╔══
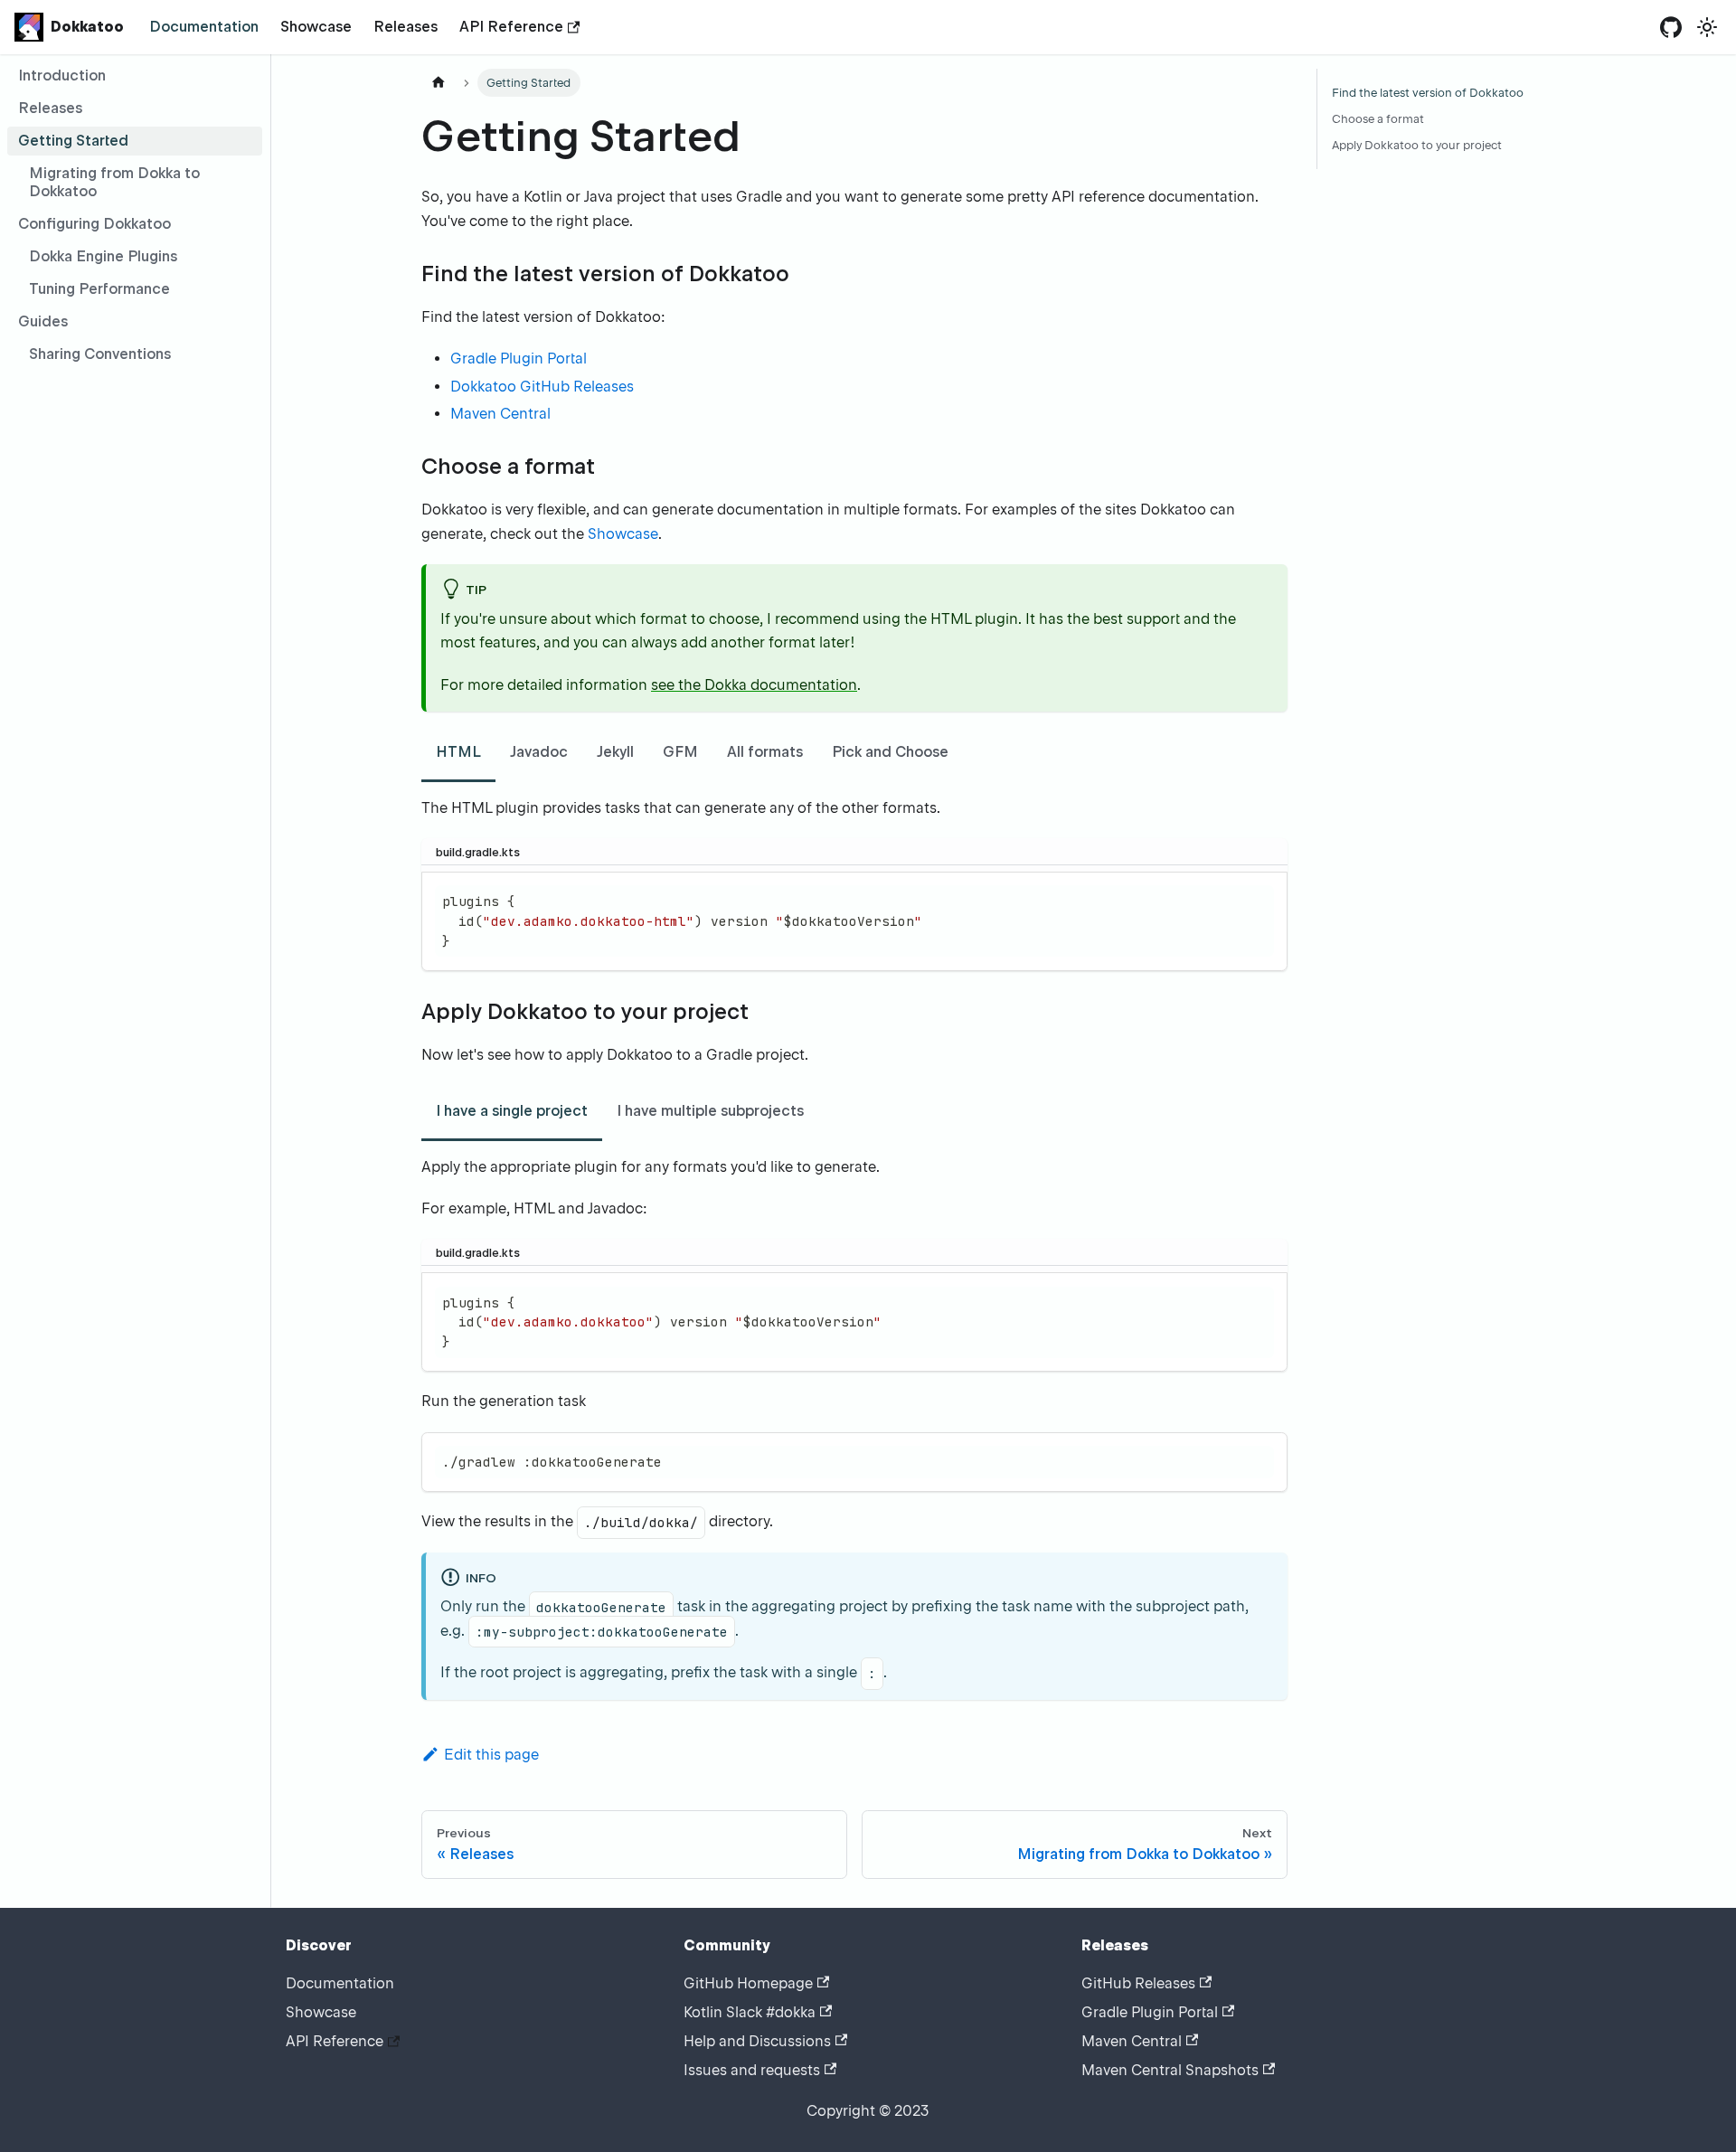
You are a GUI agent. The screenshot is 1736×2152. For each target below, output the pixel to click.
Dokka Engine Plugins (103, 256)
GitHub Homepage (748, 1983)
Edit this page (491, 1754)
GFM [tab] (680, 751)
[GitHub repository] (1671, 27)
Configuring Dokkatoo (94, 223)
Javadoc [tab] (539, 751)
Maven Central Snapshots (1170, 2070)
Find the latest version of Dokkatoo (1428, 92)
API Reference (511, 26)
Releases (405, 26)
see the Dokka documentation (754, 685)
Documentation (204, 26)
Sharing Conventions (100, 354)
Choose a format (1378, 119)
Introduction (62, 75)
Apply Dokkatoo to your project (1417, 145)
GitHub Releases (1138, 1983)
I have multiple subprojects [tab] (710, 1110)
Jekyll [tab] (615, 751)
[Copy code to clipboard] (1265, 894)
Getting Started (73, 140)
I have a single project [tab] (512, 1110)
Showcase (316, 26)
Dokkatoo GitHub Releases (542, 386)
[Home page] (438, 83)
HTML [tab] (458, 751)
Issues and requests (752, 2070)
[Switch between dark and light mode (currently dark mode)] (1707, 27)
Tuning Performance (99, 288)
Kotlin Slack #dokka (750, 2012)
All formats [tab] (765, 751)
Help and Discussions (757, 2041)
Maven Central (500, 413)
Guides (43, 321)
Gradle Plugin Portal (518, 358)
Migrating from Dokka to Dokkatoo (114, 182)
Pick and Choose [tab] (890, 751)
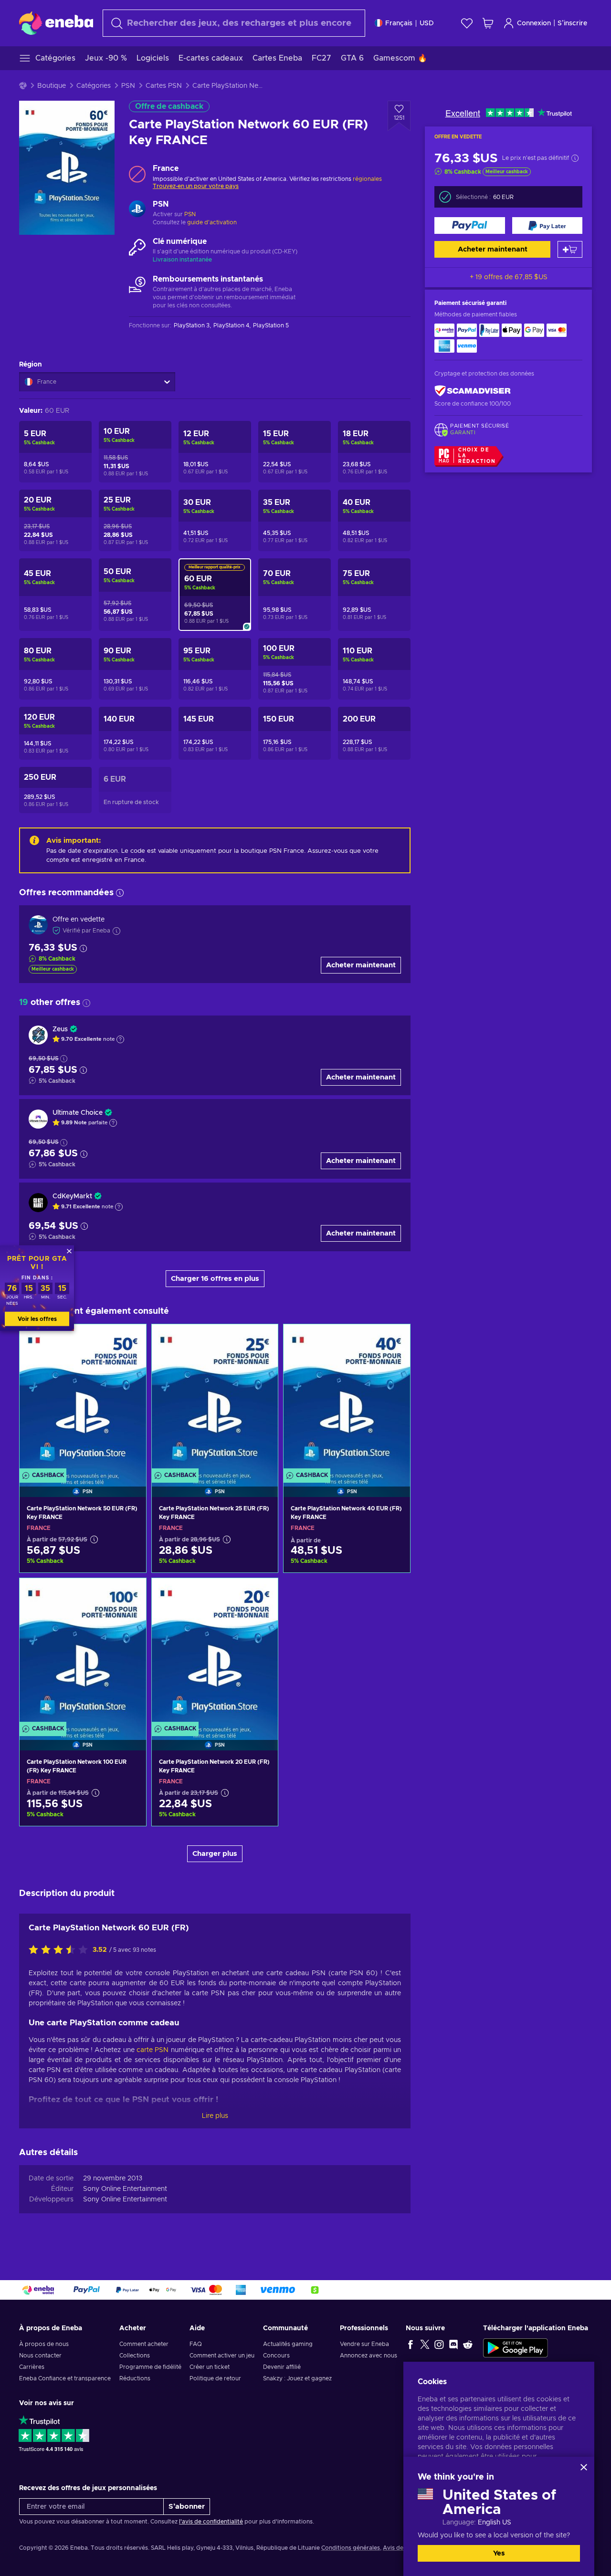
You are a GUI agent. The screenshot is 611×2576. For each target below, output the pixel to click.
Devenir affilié (282, 2367)
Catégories (93, 86)
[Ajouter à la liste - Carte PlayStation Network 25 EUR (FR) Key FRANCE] (261, 1339)
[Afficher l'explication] (120, 1039)
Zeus (60, 1029)
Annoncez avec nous (368, 2355)
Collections (134, 2355)
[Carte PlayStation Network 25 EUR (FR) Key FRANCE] (215, 1398)
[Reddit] (468, 2344)
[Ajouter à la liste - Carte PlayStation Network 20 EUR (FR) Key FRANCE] (261, 1593)
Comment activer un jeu (222, 2355)
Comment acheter (144, 2344)
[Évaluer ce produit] (61, 1950)
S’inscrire (572, 23)
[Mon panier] (487, 23)
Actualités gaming (288, 2344)
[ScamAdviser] (472, 391)
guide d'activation (212, 222)
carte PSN (153, 2050)
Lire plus (215, 2116)
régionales (367, 179)
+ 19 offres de (509, 277)
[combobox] (234, 23)
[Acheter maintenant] (469, 225)
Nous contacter (40, 2355)
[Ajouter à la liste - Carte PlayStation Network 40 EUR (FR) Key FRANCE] (393, 1339)
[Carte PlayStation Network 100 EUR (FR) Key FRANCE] (83, 1652)
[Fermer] (583, 2467)
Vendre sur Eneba (364, 2344)
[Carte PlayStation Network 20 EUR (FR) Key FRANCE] (215, 1652)
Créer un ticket (210, 2367)
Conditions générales (350, 2548)
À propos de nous (44, 2344)
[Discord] (453, 2344)
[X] (425, 2344)
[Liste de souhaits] (466, 23)
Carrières (31, 2367)
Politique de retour (215, 2378)
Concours (276, 2355)
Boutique (51, 86)
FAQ (196, 2344)
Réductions (134, 2378)
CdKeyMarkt (72, 1196)
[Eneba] (56, 22)
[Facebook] (410, 2344)
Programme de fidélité (150, 2367)
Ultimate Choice (78, 1113)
╚══
WORK ORDER:
Look above for the line with "[Fermer] (583, 2467)" and the line with "Boutique (51, 86)", and reproduce exactly those two lines plus every line between, nothing more.

SOLVED PROBLEM:
[Fermer] (583, 2467)
Vendre sur Eneba (364, 2344)
[Carte PlayStation Network 20 EUR (FR) Key FRANCE] (215, 1652)
Créer un ticket (210, 2367)
Conditions générales (350, 2548)
À propos de nous (44, 2344)
[Discord] (453, 2344)
[X] (425, 2344)
[Liste de souhaits] (466, 23)
Carrières (31, 2367)
Politique de retour (215, 2378)
Concours (276, 2355)
Boutique (51, 86)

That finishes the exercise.